As I am still here, I never fully followed through.  Maybe deep down I knew that things would eventually get better, even though it seemed impossible.  I had felt so alone.  I felt I had no one who really cared about me.  It started with just holding the knife in my hand.  Trying to bring it to my wrist.  Then a bottle of pills in my hand, trying to bring it to my mouth.  I was very hesitant at first, even though I really wanted my pain to end.  Over a matter of weeks, the hesitation eased.  That is when I began cutting.  I started light.  Barely breaking the skin.  I pressed down just hard enough to cut through the top layer of skin.  It only looked like scratches.  Fearing what my parents would say with what my wrist was starting to look like, I moved to my inner thighs.  Each night I'd go a bit deeper.  Soon drawing blood.  I would just watch as the blood came to the surface and run down the cut.  I can't explain how it made me feel.... just maybe having the physical pain made the emotional pain subside, just for a moment.

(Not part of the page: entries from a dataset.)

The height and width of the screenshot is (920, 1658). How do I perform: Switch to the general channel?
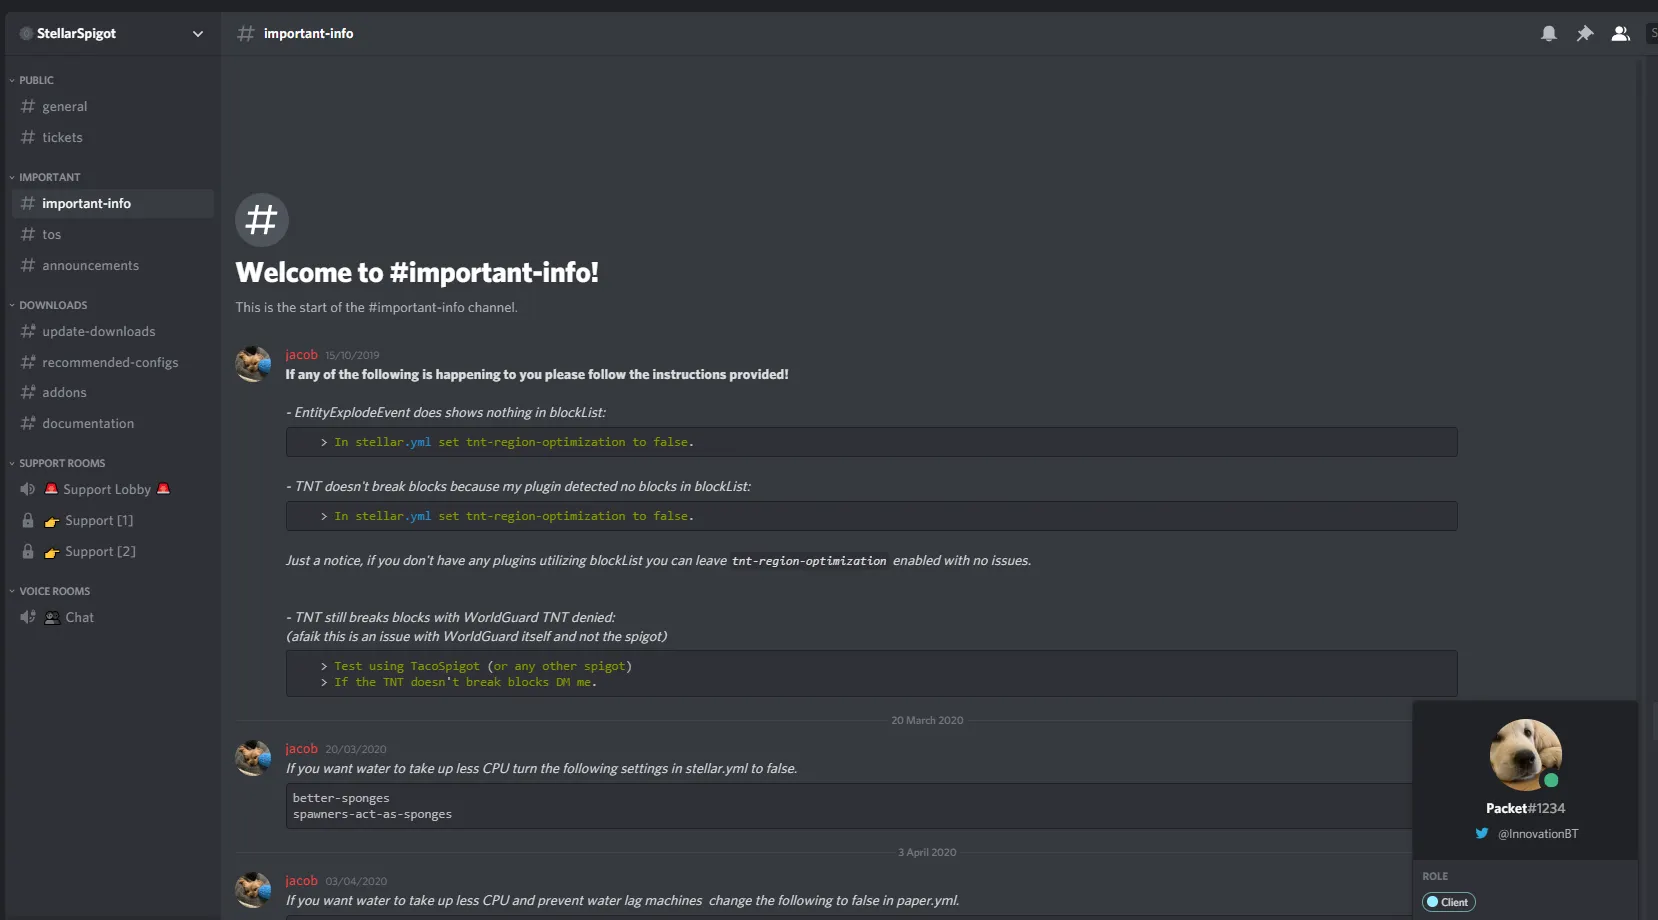tap(64, 107)
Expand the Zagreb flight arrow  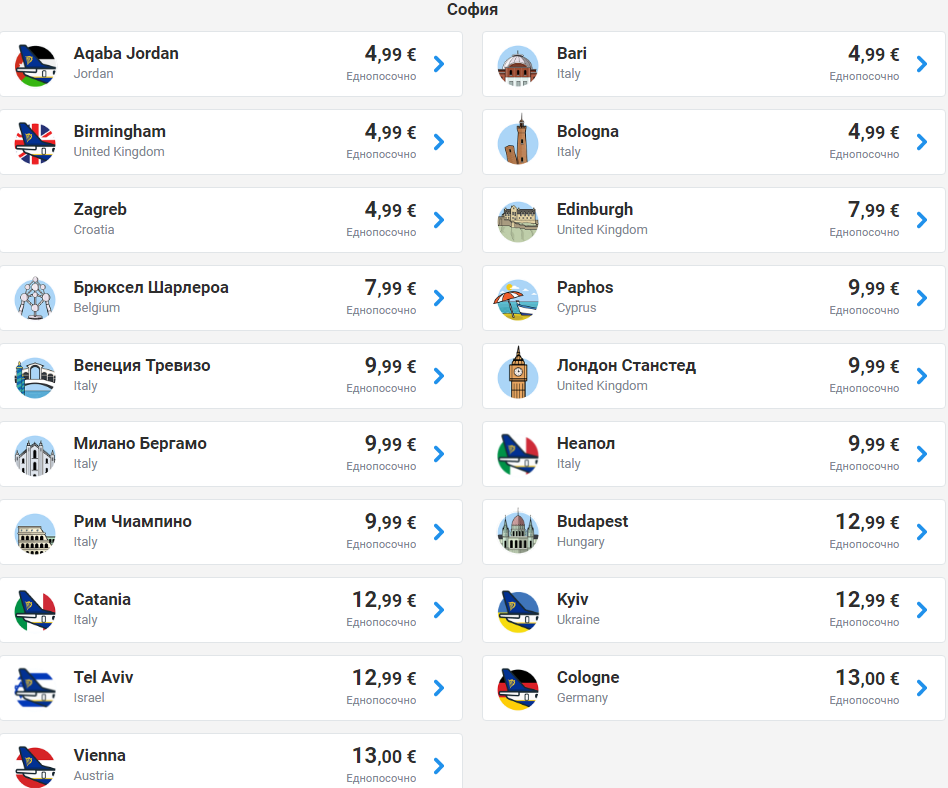point(438,220)
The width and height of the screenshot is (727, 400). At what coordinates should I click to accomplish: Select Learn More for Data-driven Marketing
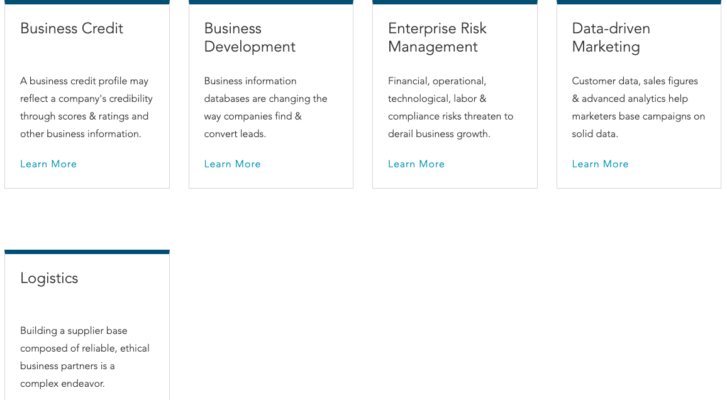tap(600, 164)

I hit my apex in my junior year of high school.  One night I finally got the nerve to take the pills.  I had no idea what pills to take.  So I downed a full bottle of Aleve and prayed I would not wake up the next morning.  Apparently I couldn't die from taking a full bottle of Aleve.  I started thinking of other ways to end my life.  A girl in my class J.W. saw the signs.  Over a couple of weeks she convinced me not to kill myself.  I still cut, but not as deep as I used to.  The pain was still there, but having someone see the signs and care gave me hope.  I tried so hard to hide it from everyone in my life.  Why I let my guard down to show her what I was feeling maybe was a subconscious cry for help.

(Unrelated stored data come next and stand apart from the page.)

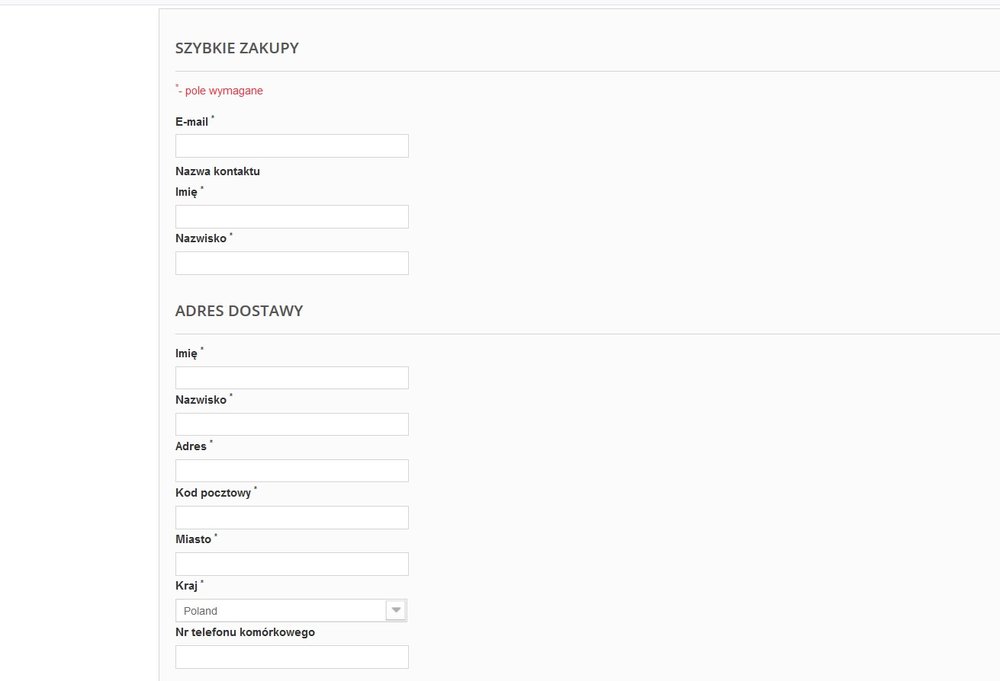Click the ADRES DOSTAWY heading
The image size is (1000, 681).
[x=239, y=311]
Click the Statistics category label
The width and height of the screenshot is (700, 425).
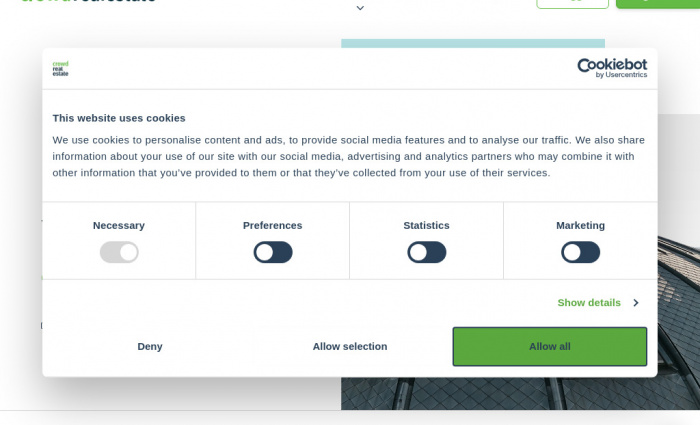tap(426, 225)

Soon after that is when I began smoking.  I made the conscious effort to replace my nightly ritual of cutting with a nightly cigarette.  Over the next year or so I had completely stopped cutting as long as I had that nightly cigarette.  If I skipped the cigarette, I would have that knife back in my hand.  Smoking became my vice.  A bad habit, yes, but I was no longer suicidal.  I found something that made me feel good.  Each drag just made the pain easier to deal with.  By then also my life was getting better.  I found myself surrounded by great friends, especially B, N, H, & M.  How I hid this from them, I don't know.  I put on such a good act I guess.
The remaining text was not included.